ADAMTS13, recombinant (Rx)

>10%

Headache (31.3%)

Diarrhea (16.7%)

Migraine (14.7%)

Abdominal pain (12.5%)

Nausea (12.5%)

Upper respiratory tract infection (12.5%)

Dizziness (10.4%)

Vomiting (10.4%)

Contraindications

History of life-threatening hypersensitivity to ADAMTS13 recombinant or its components

Cautions

Hypersensitivity

• Allergic-type hypersensitivity including anaphylactic reactions may occur
• Inform patient of early signs of hypersensitivity including, but not limited to, tachycardia, chest tightness, wheezing and/or acute respiratory distress, hypotension, generalized urticaria, pruritus, rhinoconjunctivitis, angioedema, lethargy, nausea, vomiting, paresthesia, and restlessness
• If signs and symptoms of severe allergic reactions occur, immediately discontinue recombinant ADAMTS13 and provide appropriate supportive care

Immunogenicity

• Patients may develop neutralizing antibodies to ADAMTS13, which could potentially result in decreased or lack of response; antibodies to host cell proteins may also result in adverse reactions
• Neutralizing antibodies were not reported in cTTP clinical trials
• All participants had been previously exposed to ADAMTS13 through plasma-based products

Pregnancy

Limited data with use during pregnancy are insufficient to inform a drug-associated risk of adverse developmental outcome

Human data

• There have been 4 patients exposed during pregnancy
• 2 patients in a long-term extension study were found to be pregnant early in the first trimester while receiving prophylaxis; both patients were discontinued from study to comply with protocol requirements
• 2 additional cTTP patients were treated in a compassionate use program during pregnancy

• Patient 1

  • First patient had no further exposure and had a first trimester miscarriage ~2 months after study discontinuation; assessment by the investigator determined the miscarriage was unrelated to recombinant ADAMTS13

• Patient 2

  • Second patient resumed treatment with ADAMTS13, recombinant under a compassionate use program and delivered a healthy full-term baby with no safety concerns reported by the investigator

• Patient 3

  • Patient in the third trimester of her second pregnancy, experienced a stroke and thrombocytopenia that was refractory to daily plasmapheresis; at 33 weeks of gestation, recombinant ADAMTS13 treatment was started once weekly in a compassionate use program
  • ADAMTS13 activity levels normalized, thrombocytopenia resolved, and a healthy baby was delivered at 37 weeks with no safety concerns reported by the treating physician

• Patient 4

  • Patient had an exacerbation of her cTTP during her second trimester of pregnancy despite prior daily plasma exchange
  • Her pregnancy was at risk with inadequate response to plasma-based therapies
  • Recombinant ADAMTS13 was started once weekly and induced clinical remission
  • Infant was delivered by cesarean section at week 29 and treating physician reported no adverse events

Lactation

There is no information regarding the presence in human milk, effects on milk production, or breastfed infants

Pregnancy Categories

A: Generally acceptable. Controlled studies in pregnant women show no evidence of fetal risk.

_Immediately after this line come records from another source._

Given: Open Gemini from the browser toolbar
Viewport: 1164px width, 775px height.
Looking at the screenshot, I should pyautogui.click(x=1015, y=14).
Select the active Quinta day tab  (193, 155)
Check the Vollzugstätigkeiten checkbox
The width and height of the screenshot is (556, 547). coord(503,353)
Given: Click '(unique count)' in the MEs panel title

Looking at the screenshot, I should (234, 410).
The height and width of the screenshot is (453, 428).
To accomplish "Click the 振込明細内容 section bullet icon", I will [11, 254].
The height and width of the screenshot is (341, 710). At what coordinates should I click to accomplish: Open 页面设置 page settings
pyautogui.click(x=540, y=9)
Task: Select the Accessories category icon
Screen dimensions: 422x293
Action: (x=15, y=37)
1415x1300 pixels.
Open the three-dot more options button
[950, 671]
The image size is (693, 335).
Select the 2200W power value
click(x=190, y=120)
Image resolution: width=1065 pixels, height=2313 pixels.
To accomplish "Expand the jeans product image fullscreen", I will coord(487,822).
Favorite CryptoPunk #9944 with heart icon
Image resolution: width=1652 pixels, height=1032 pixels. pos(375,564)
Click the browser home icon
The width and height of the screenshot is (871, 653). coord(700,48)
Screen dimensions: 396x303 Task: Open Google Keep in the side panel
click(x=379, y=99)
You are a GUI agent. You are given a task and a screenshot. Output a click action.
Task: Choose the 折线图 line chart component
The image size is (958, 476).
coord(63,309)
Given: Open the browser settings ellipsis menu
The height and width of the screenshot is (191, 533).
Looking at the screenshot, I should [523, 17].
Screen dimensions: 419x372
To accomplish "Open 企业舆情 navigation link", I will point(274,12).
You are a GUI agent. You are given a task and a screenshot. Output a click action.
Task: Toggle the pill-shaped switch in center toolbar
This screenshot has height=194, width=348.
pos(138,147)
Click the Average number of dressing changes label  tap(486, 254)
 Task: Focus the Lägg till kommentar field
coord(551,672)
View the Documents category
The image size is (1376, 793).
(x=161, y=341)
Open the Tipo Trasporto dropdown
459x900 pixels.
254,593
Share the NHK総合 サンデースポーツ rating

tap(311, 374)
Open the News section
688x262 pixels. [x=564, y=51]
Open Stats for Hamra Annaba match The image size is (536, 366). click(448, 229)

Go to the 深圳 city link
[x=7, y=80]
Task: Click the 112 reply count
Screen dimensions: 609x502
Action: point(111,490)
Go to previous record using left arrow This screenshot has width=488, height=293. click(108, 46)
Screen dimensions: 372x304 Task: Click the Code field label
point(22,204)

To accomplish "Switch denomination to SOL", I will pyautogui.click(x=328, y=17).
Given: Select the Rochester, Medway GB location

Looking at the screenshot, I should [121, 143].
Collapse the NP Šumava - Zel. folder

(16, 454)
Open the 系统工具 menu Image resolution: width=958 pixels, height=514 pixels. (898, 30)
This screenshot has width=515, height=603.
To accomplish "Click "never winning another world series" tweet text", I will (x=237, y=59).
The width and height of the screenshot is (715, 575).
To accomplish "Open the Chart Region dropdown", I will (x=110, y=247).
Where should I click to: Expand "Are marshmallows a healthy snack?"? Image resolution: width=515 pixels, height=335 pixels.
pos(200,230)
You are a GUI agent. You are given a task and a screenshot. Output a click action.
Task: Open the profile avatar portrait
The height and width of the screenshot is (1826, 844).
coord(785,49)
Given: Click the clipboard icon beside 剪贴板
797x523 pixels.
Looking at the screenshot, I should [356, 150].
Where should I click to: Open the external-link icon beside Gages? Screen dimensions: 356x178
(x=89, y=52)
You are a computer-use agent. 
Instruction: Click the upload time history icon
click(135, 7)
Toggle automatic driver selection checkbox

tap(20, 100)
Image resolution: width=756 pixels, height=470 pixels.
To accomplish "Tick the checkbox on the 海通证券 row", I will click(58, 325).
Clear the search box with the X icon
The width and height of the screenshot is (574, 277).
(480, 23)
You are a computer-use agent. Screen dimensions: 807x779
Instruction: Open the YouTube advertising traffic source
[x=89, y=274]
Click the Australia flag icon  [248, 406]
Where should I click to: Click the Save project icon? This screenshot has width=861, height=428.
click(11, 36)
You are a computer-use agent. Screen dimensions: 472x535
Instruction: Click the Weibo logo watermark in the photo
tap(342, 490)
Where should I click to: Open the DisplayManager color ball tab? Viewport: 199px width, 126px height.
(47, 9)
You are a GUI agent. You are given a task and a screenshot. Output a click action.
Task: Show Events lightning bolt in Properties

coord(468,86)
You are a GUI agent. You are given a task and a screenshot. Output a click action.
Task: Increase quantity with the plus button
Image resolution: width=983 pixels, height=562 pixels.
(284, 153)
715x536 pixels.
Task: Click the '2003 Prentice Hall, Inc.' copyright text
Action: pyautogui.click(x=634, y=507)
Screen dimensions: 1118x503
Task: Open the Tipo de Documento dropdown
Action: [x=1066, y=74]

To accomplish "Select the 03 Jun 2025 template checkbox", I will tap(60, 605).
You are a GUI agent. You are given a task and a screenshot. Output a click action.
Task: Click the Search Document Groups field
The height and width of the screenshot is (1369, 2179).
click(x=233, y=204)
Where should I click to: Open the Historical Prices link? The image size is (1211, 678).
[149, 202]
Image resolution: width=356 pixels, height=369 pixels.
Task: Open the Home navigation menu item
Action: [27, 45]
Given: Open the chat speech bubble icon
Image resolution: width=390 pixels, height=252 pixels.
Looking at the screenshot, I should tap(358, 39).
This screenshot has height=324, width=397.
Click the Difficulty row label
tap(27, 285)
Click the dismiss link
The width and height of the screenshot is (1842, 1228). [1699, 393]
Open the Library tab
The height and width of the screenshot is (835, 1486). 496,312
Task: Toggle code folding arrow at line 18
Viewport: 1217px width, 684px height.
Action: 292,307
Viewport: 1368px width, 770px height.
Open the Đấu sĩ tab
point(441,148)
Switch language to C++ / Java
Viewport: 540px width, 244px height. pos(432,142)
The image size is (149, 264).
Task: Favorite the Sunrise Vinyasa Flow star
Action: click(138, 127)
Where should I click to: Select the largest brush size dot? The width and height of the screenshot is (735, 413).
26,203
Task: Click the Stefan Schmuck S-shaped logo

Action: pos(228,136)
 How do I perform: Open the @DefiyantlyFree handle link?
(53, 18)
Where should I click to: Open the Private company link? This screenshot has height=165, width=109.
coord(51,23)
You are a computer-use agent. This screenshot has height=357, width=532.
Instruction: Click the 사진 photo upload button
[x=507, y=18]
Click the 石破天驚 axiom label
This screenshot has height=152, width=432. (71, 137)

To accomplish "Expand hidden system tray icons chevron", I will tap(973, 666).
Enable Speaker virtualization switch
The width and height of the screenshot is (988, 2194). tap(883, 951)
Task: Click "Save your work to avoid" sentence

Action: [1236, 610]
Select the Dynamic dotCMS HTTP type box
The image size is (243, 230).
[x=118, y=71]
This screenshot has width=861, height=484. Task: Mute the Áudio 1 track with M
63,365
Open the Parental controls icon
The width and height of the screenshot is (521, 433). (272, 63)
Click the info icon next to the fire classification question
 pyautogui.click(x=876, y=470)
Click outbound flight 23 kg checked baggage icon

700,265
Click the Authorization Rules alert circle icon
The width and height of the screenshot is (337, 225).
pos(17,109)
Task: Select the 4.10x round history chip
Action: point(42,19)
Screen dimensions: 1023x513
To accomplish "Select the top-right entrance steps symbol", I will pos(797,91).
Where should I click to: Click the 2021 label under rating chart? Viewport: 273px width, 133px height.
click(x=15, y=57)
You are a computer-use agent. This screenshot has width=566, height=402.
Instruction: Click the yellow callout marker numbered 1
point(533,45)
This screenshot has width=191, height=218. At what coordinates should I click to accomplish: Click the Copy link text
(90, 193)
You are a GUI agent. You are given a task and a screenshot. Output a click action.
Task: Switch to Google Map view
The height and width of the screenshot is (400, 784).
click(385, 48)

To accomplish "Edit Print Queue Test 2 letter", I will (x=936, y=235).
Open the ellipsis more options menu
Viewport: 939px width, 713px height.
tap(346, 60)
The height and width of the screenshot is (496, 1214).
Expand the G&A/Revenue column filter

B: May be acceptable. Either animal studies show no risk but human studies not available or animal studies showed minor risks and human studies done and showed no risk.

C: Use with caution if benefits outweigh risks. Animal studies show risk and human studies not available or neither animal nor human studies done.

D: Use in LIFE-THREATENING emergencies when no safer drug available. Positive evidence of human fetal risk.

X: Do not use in pregnancy. Risks involved outweigh potential benefits. Safer alternatives exist.

NA: Information not available.

Mechanism of Action

Recombinant form of endogenous ADAMTS13

Congenital thrombotic thrombocytopenic purpura (cTTP), is an ADAM metallopeptidase with thrombospondin type 1 motif 13 (ADAMTS13) gene deficiency disorder

ADAMTS13 enzyme splices von Willebrand factor to regulate its interaction with platelets; this action is involved in platelet adhesion to form temporary clots at the site of an injury

Absorption

Peak plasma concentration: 1.15 IU/mL (≥12 yr); 1.02 IU/mL (<12 yr)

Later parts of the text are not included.